La segunda crítica al discurso civilizado y respetuoso es que se trata simplemente de algo agradable, la preocupación superficial de los comentaristas burgueses con muy poco en juego en la contienda democrática por los recursos o el poder como para entender la necesidad de la agresión. Sin embargo, esto minusvalora enormemente la importancia del civismo para el funcionamiento efectivo de la democracia. Por supuesto, no es suficiente por sí mismo (el debate y la confrontación constantes y sólidos son también esenciales), pero es necesario. Esto es así porque la democracia no sólo funciona votando cada pocos años, sino con unas normas e instituciones que permitan una contienda abierta y que requieren lealtad y legitimidad.
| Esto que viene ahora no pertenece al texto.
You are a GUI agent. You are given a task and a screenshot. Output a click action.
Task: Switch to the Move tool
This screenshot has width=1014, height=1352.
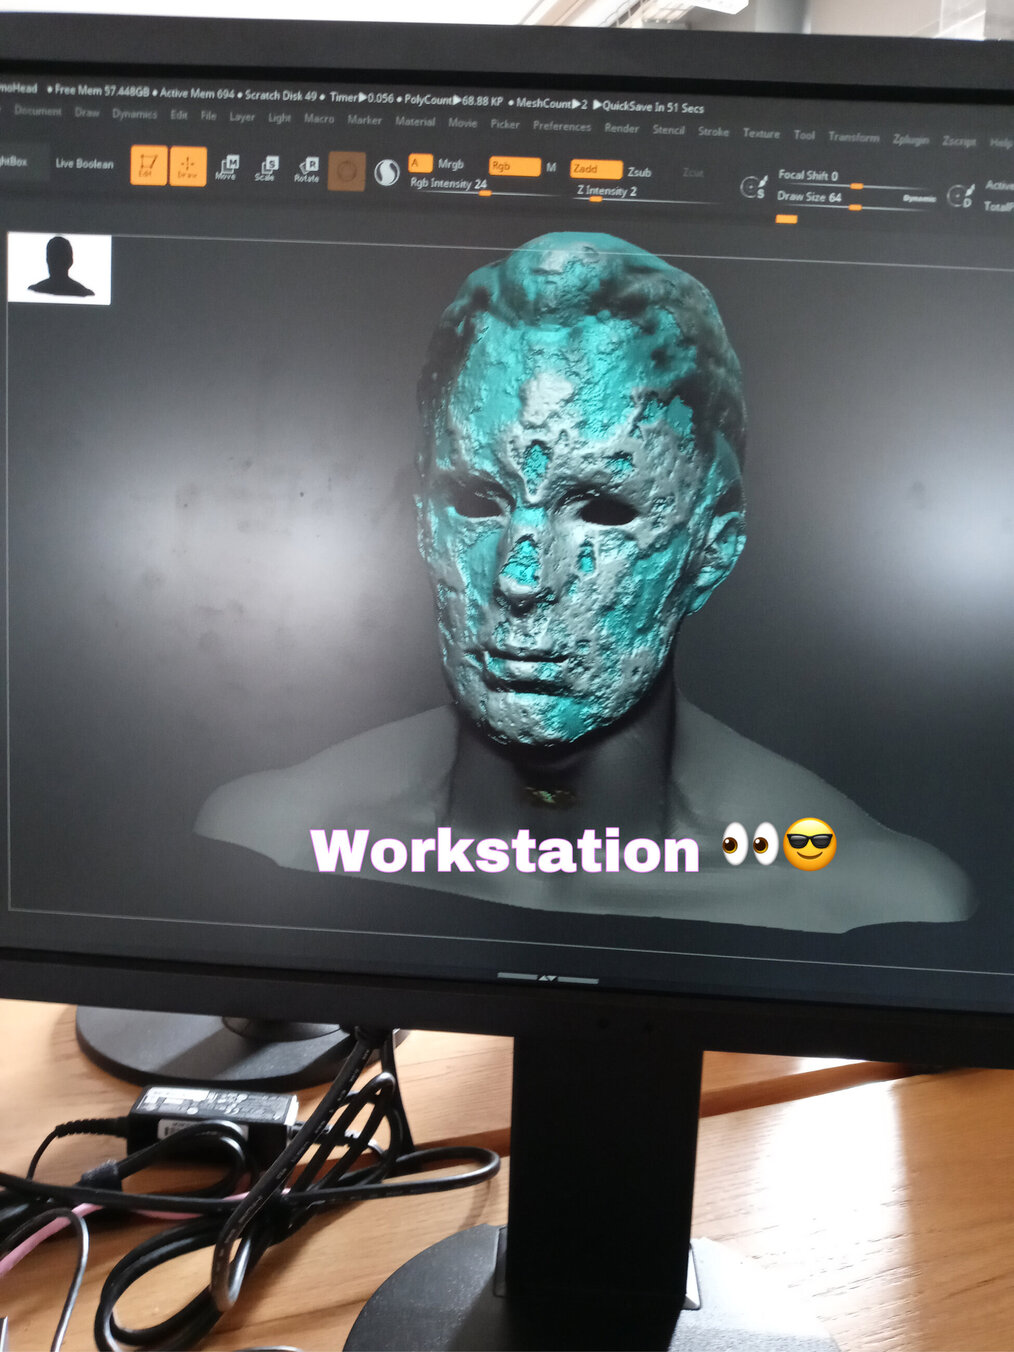(x=226, y=168)
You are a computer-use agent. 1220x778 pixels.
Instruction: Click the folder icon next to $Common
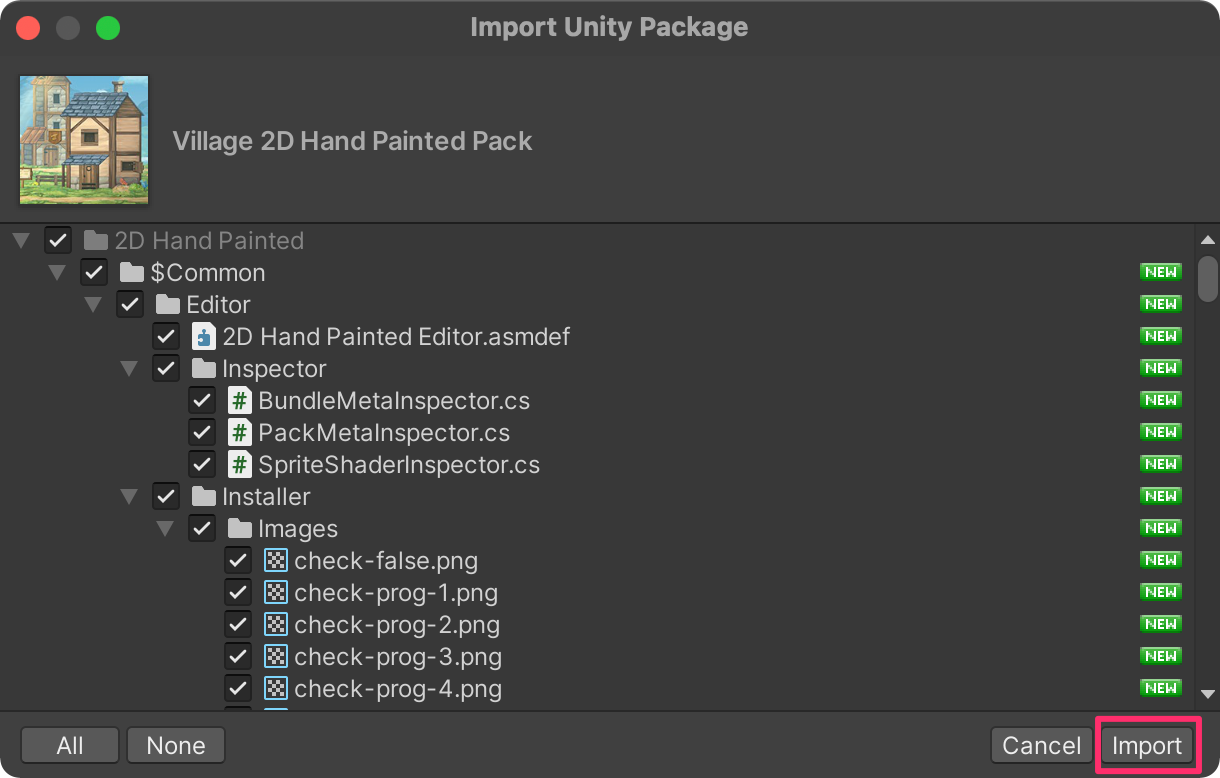point(132,273)
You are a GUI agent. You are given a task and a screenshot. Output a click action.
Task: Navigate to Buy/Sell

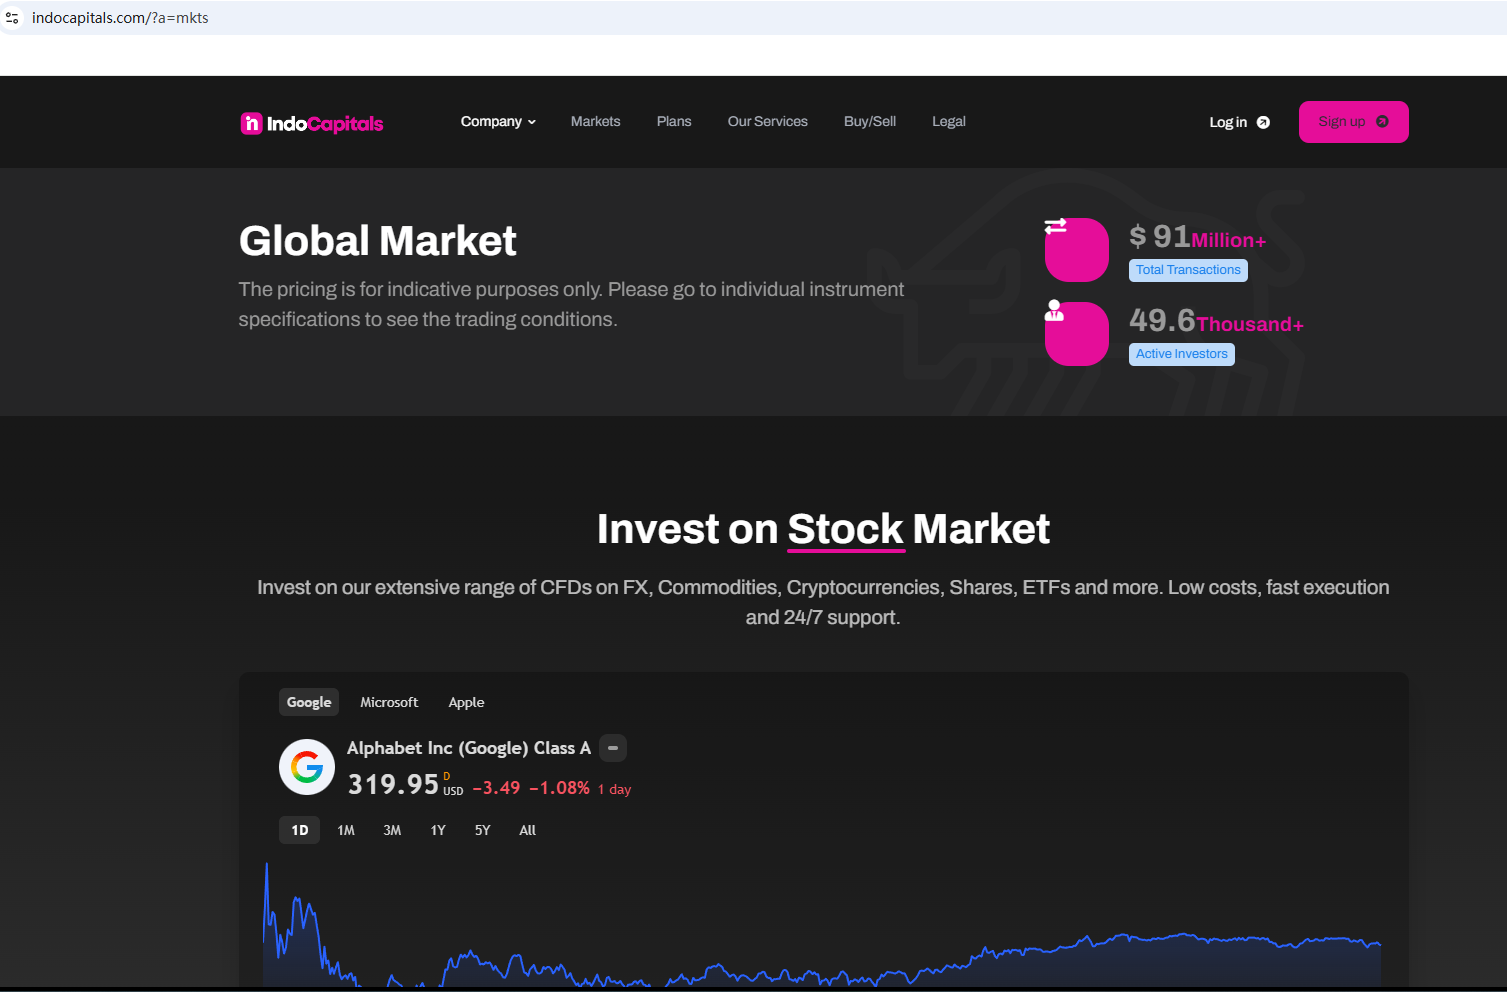pyautogui.click(x=870, y=122)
En su libro, Levitsky y Ziblatt sostienen que la democracia no se acaba con los tanques en las calles, sino con el desgaste acumulado de esas normas e instituciones. Utilizando ejemplos de todo el mundo, muestran cómo el declive del civismo, un giro al estilo de Gingrich en el tono del debate político, inicia y acelera el proceso de retroceso democrático: "Si hace 25 años alguien le hubiera descrito un país en el que los candidatos amenazaran con encerrar a sus rivales, los opositores políticos acusaran al Gobierno de robar las elecciones o de establecer una dictadura, y los partidos utilizarán sus mayorías legislativas para destituir a los presidentes y arrebatarles los puestos del Tribunal Supremo, se podría pensar en Ecuador o Rumanía; probablemente no en Estados Unidos". La causa subyacente, escriben ambos, es el "desmoronamiento de las normas básicas de tolerancia y aguante mutuos".

La democracia empieza y termina, en otras palabras, con la asunción de la decencia y la legitimidad básicas de los oponentes, en todos lados. Con cada ataque al enemigo del pueblo, a los anti-patriotas, a los deplorables, a los ciudadanos de ninguna parte o a la escoria, un sistema da un paso más hacia un lugar en el que los gobernantes pueden abusar libremente del poder para aferrarse a él, donde el campo de juego se vuelve irremediablemente desigual, la autoridad se vuelve arbitraria y se impone una dinámica de inseguridad y extralimitación que se refuerza a sí misma. Una y otra vez, en los casos de declive democrático en todo el mundo (señalan Levitsky y Ziblatt), el colapso de la tolerancia y la indulgencia presagia un giro más profundo hacia el anti-liberalismo. El civismo es el dique que contiene la marejada.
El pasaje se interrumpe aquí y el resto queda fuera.